To the Editor:

Positron emission tomography (PET) is currently the reference technique for determining whether viable myocardium is present because it is the only one that can use specific tracers for both flow (13NH3) and cardiac metabolism (18FDG). The following basic patterns for diagnosis of viable myocardium have been established1,2:

­- Match pattern: low uptake of both tracers, suggestive of lack of viability in the necrotic region.

­- Mismatch pattern: flow is reduced but metabolism is maintained, suggestive of viability in the necrotic area.

In this letter to the editor, we present the case of a 72-year-old patient with cardiovascular risk factors (dyslipidemia and a smoking habit), who was admitted to hospital for unstable angina. Anterior acute myocardial infarction (AMI) was diagnosed and treated with fibrinolytic agents. Catheterization revealed atheromatosis with multiple insignificant lesions and a lesion involving 90% of the middle left anterior descending (LAD) artery. According to the ventriculogram, severe anterolateral hypokinesia was present, with an ejection fraction (EF) of 67%.

The LAD artery was stented in a percutaneous transluminal coronary angioplasty procedure. The echocardiogram on discharge showed that the left ventricle was not dilated and that wall motion was normal (EF, 64%).

Thirty days post-AMI, myocardial viability was studied with 18FDG as a tracer and correlated with regional flow alterations measured with 13NH3 as a tracer. The findings of the study of flow with 13NH3 were almost normal, whereas decreased metabolism in the necrotic area was seen in the study with 18FDG (reverse mismatch pattern) (Figure 1).

Figure 1. Study of myocardial metabolism (18FDG), done 30 days after myocardial infarction, showing decreased glucose uptake in medial and apical segments of the anterior territories, although myocardial flow was almost normal (13NH3).

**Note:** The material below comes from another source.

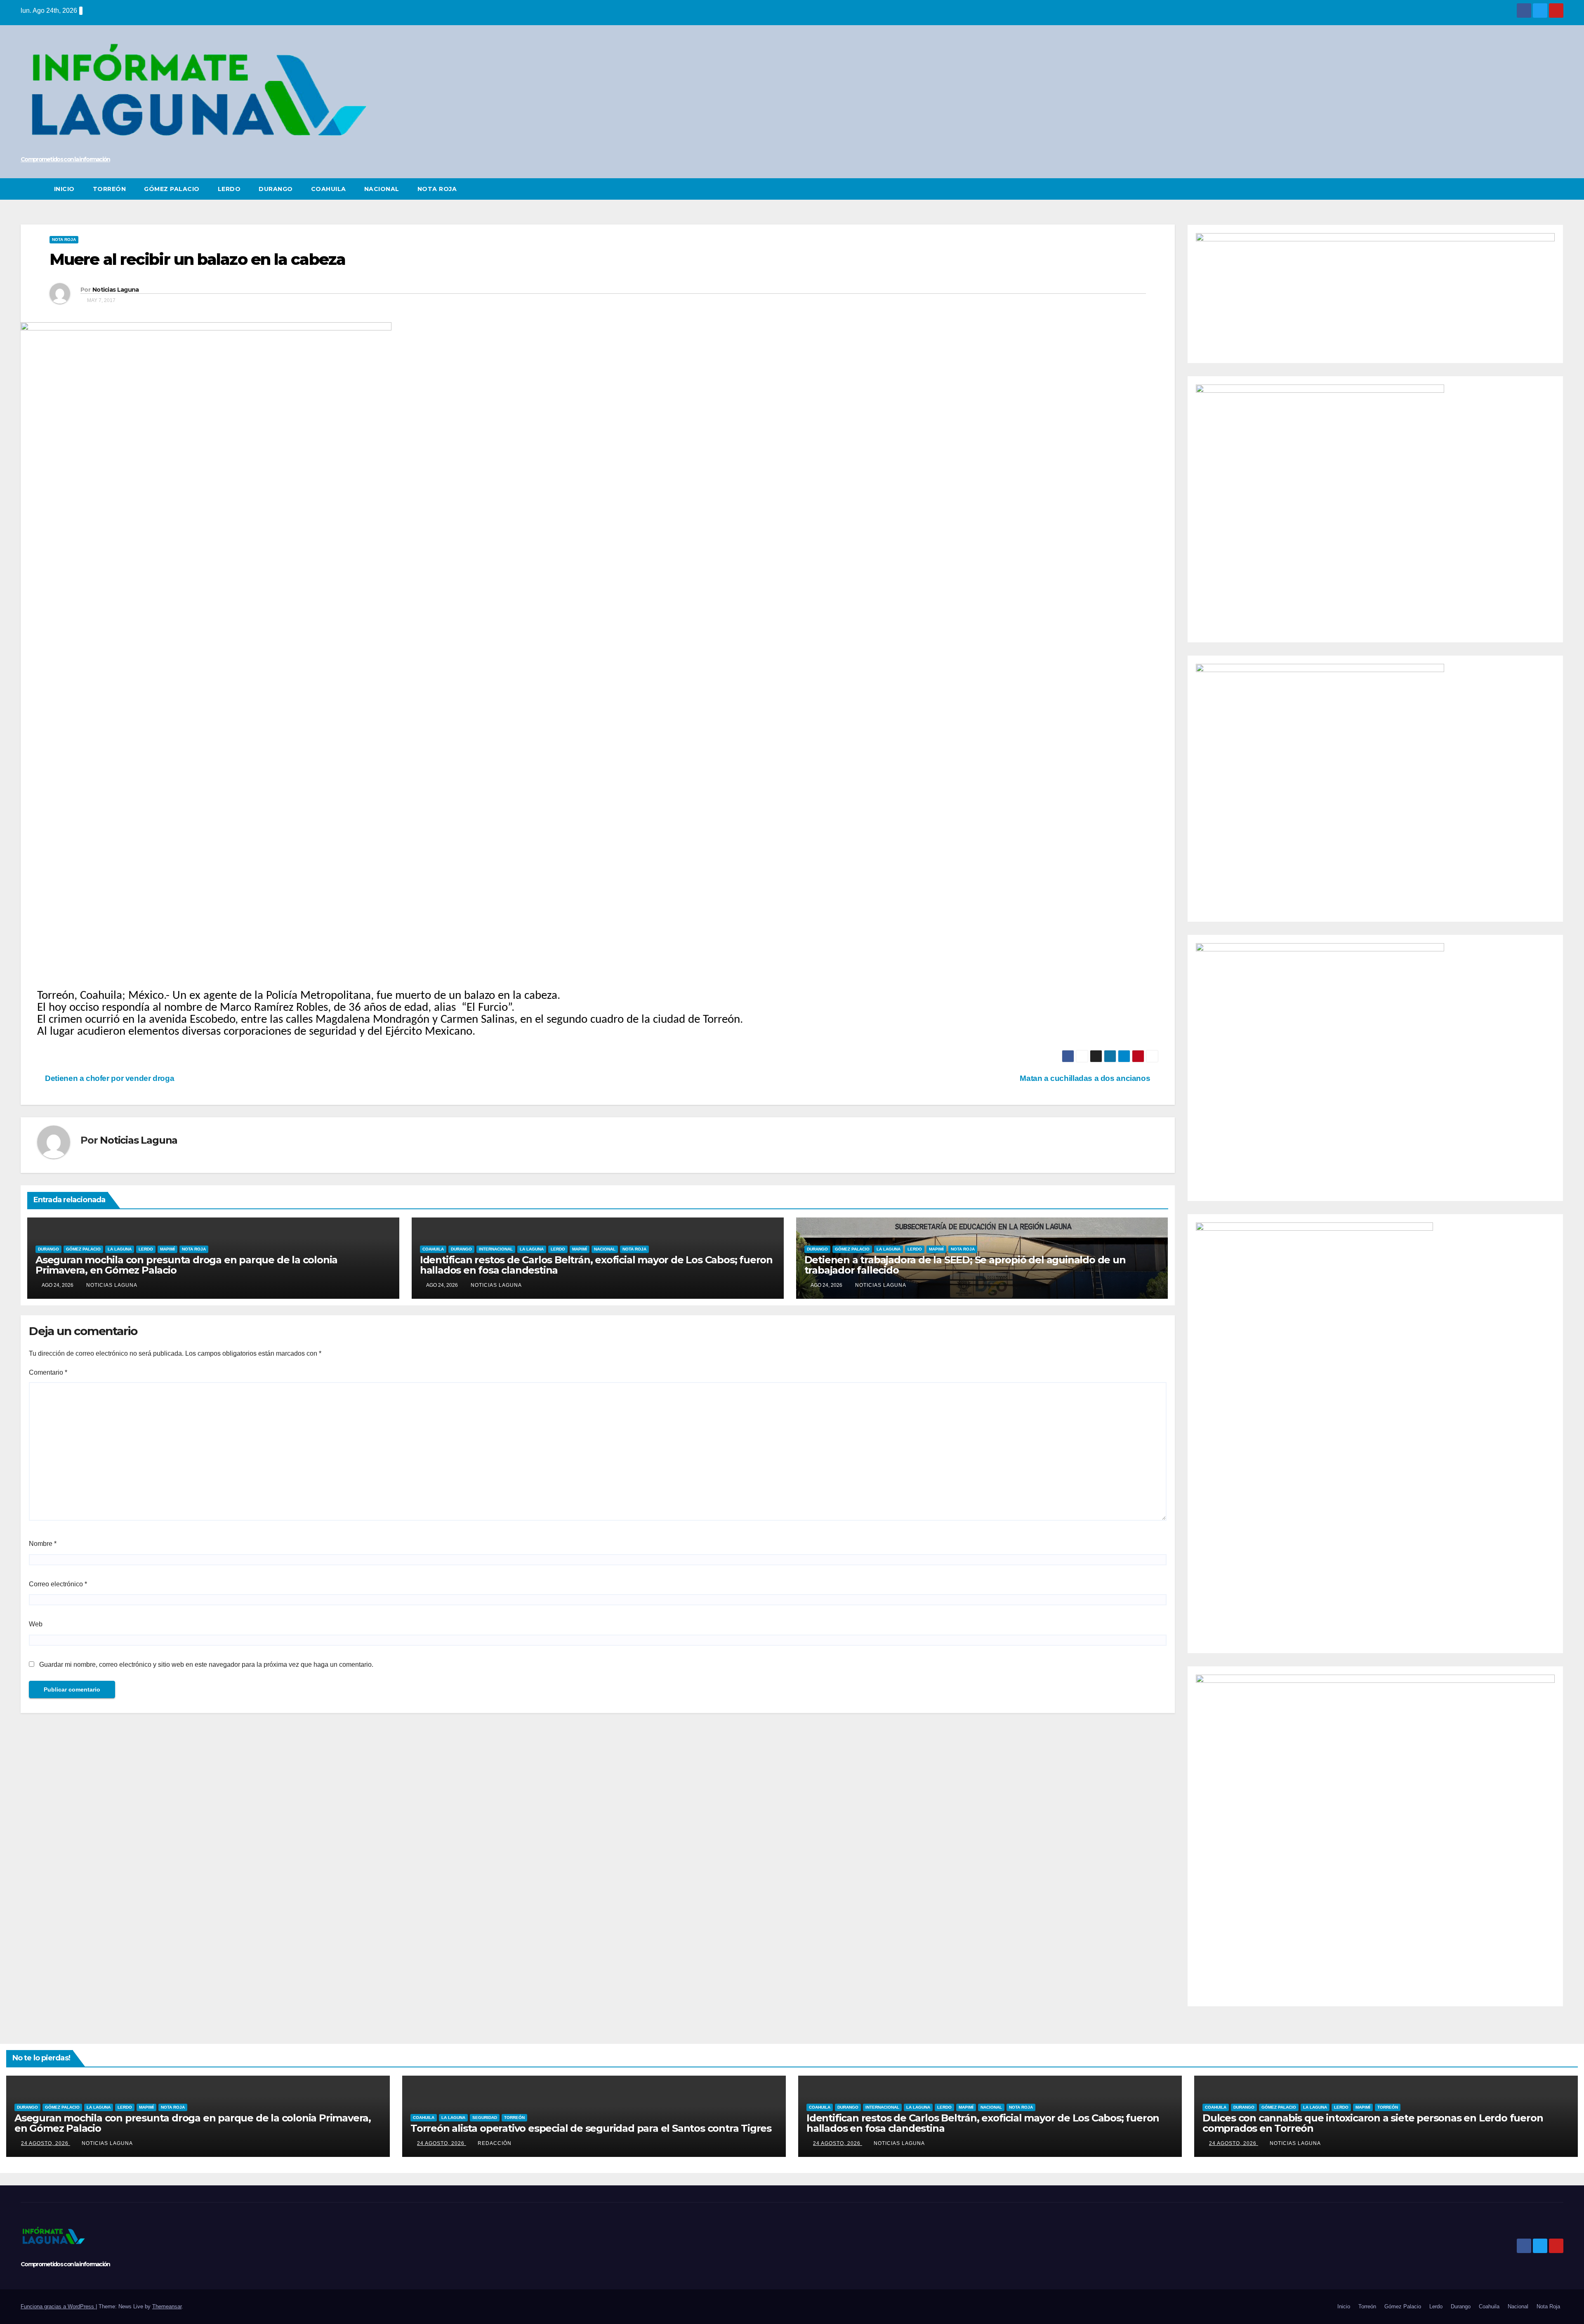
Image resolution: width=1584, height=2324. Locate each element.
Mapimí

After 1 year, the patient had suffered no further acute coronary episodes. He underwent a single-photon emission computed tomography control study of the myocardium with 99mTc-tetrofosmin (8 mCi/22 mCi) and an exercise test with the cycle ergometer. The findings of exercise testing proved clinically and electrically negative, although the test was limited to 75% of maximum because of the effect of treatment with carvedilol (50 W; 4.3 MET). Anterior necrosis was documented in the myocardial perfusion study, with involvement of the apical and medial segments and no viable tissue or signs of proximal or distal ischemia (Figure 2).

Figure 2. Tomographic sections obtained from the postexercise study done with 99mTc-tetrofosmin, showing intense hypoperfusion in the medial and apical segments of the anterior territory, with no significant changes in the images taken at rest. These findings are compatible with anterior necrosis, with no viable tissue or signs of associated or distal ischemia.

Despite necrosis, the patient had normal coronary flow with low glucose uptake, a pattern that has been described as reverse mismatch. The pathophysiology of this condition seems to be multifactorial. Mechanisms such as dissolved fragments of thrombi causing microinfarction of distal vessels, use of other substrates during the acute phase of AMI, relative hyperemia, and the development of collateral vessels are all potentially implicated.3

The few studies that have been done on the reverse mismatch pattern have enrolled different types of patient. Nevertheless, the literature points to a prevalence of almost 30%.4 Myocardial histology was investigated in an animal model of myocardial infarction, and patchy necrosis was found in which a transmural area and mixture of myocardial fibrosis and viable tissue were observed, with structural alterations of the cardiomyocytes at the edges of the microinfarction.5

In conclusion, the reverse mismatch pattern, in which flow and cardiac metabolism (decreased metabolism) do not correlate, should be interpreted as "threatened" tissue that is probably unrecoverable when associated with patchy necrosis.